▶ Passage provided
+++

Rinsho Shinkeigaku (Clinical Neurology)

Case Report

Incomplete Gerstmann syndrome with a cerebral infarct in the left middle frontal gyrus

Yoshihito Ando, M.D.1), Mikio Sawada, M.D.1), Mitsuya Morita, M.D.1), Mitsuru Kawamura, M.D.2) and Imaharu Nakano, M.D.1)

1)Division of Neurology, Department of Medicine, Jichi Medical University
2)Division of Neurology, Department of Medicine, Showa Medical University

A 65-year-old right-handed man noted a sudden onset of numbness and weakness of the right hand. On the initial visit to our hospital, he showed severe acalculia, and transient agraphia (so called incomplete Gerstmann syndrome) and transcortical sensory aphasia.

+++

Saved entries:
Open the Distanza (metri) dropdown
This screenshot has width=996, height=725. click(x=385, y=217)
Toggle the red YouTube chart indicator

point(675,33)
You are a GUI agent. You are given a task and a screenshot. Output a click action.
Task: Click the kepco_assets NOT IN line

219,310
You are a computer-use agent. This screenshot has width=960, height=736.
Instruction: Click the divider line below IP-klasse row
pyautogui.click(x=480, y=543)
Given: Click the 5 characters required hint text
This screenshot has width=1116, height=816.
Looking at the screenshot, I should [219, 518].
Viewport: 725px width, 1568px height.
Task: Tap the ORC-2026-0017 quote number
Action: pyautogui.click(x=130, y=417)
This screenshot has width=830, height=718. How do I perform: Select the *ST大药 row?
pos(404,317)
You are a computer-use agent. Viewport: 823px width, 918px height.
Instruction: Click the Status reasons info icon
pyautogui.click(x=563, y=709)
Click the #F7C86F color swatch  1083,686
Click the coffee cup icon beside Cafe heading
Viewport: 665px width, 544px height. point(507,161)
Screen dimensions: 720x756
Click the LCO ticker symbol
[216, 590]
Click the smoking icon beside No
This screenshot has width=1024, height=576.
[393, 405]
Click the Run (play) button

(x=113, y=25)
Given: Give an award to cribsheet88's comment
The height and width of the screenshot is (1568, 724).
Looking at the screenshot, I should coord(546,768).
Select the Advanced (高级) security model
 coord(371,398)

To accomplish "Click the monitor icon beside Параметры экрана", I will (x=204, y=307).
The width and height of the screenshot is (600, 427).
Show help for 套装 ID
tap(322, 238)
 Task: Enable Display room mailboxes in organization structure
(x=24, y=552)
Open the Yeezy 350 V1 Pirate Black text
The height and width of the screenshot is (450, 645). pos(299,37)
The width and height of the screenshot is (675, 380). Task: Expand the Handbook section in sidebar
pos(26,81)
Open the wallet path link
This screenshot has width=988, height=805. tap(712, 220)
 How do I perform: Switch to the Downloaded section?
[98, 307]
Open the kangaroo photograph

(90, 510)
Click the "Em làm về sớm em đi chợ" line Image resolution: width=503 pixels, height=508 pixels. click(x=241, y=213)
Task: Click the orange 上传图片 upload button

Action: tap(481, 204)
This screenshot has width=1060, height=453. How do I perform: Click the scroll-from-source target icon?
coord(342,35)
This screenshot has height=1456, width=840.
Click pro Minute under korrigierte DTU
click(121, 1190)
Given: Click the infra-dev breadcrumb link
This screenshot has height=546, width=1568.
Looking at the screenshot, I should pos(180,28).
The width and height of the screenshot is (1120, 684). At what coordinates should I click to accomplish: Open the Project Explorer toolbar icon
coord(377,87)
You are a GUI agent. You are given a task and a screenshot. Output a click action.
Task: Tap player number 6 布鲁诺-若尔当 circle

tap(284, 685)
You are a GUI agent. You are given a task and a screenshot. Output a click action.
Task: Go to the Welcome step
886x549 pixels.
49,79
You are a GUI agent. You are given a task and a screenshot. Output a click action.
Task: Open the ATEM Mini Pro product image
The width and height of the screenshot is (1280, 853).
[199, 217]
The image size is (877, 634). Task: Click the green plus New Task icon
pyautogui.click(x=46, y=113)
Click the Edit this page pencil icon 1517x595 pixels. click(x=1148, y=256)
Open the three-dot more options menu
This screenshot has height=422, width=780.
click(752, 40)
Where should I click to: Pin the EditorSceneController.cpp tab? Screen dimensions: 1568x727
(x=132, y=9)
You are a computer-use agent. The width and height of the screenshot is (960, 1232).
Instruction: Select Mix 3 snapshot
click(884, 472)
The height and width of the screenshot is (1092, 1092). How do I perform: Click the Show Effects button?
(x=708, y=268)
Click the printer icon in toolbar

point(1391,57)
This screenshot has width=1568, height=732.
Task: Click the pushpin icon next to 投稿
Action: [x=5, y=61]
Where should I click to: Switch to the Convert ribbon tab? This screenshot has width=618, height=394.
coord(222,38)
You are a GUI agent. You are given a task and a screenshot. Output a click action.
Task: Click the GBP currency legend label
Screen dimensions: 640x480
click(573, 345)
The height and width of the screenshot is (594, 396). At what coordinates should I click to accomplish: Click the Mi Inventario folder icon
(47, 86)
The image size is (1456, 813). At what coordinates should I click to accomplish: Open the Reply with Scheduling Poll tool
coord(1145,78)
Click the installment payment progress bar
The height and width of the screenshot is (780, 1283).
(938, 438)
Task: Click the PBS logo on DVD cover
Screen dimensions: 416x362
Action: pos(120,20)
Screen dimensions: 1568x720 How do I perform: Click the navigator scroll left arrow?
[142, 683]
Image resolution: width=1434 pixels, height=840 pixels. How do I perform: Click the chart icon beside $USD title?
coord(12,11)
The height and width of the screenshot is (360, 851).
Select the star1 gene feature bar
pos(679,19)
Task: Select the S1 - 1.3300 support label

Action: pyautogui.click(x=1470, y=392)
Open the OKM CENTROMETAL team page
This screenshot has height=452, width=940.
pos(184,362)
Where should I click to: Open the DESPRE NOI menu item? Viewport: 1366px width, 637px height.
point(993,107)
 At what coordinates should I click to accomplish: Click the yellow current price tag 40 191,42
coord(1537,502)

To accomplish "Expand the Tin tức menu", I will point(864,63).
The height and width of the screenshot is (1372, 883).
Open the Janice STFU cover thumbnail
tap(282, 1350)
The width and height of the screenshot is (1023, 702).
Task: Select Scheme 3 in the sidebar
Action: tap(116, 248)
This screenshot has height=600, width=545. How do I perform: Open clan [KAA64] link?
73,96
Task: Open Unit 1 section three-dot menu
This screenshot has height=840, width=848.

+++

▶ Activity list
a. Print the part of the case report from "Yoshihito Ando, M.D.1), Mikio" to "transcortical sensory aphasia.".
b. Translate this sentence from the case report into Spanish: "A 65-year-old right-handed man noted a sudden onset of numbness and weakness of the right hand."
c. Go on with the case report on incomplete Gerstmann syndrome from its last sentence.

▶ Answers to this exercise
a.
Yoshihito Ando, M.D.1), Mikio Sawada, M.D.1), Mitsuya Morita, M.D.1), Mitsuru Kawamura, M.D.2) and Imaharu Nakano, M.D.1)

1)Division of Neurology, Department of Medicine, Jichi Medical University
2)Division of Neurology, Department of Medicine, Showa Medical University

A 65-year-old right-handed man noted a sudden onset of numbness and weakness of the right hand. On the initial visit to our hospital, he showed severe acalculia, and transient agraphia (so called incomplete Gerstmann syndrome) and transcortical sensory aphasia.

b. Un hombre diestro de 65 años notó la aparición súbita de entumecimiento y debilidad en la mano derecha.

c.
Brain MRI revealed a fresh infarct in the left middle frontal gyrus. The paragraphia and aphasia improved within 14 days after onset, but the acalculia persisted even at seven months after onset. In an 123I-IMP SPECT study, the cerebral blood flow (CBF) was found to be decreased in the infarction lesion and its adjacent wide area, the ipsilateral angular and supramarginal gyri, and contralateral cerebellar hemisphere. We speculate that inactivation in the infarction lesion caused the CBF decrease in the non-infarcted areas due to diaschisis. This case indicates that Gerstmann syndrome can be caused by not only dysfunction of the angular gyrus but also of the left middle frontal gyrus in the dominant hemisphere.
Full Text of this Article in Japanese PDF (1028K)

(CLINICA NEUROL, 49: 560|565, 2009)
key words: a cerebral infarct in the left middle frontal gyrus, incomplete Gerstmann syndrome, transcortical sensory aphasia, diaschisis

(Received: 19-Feb-08)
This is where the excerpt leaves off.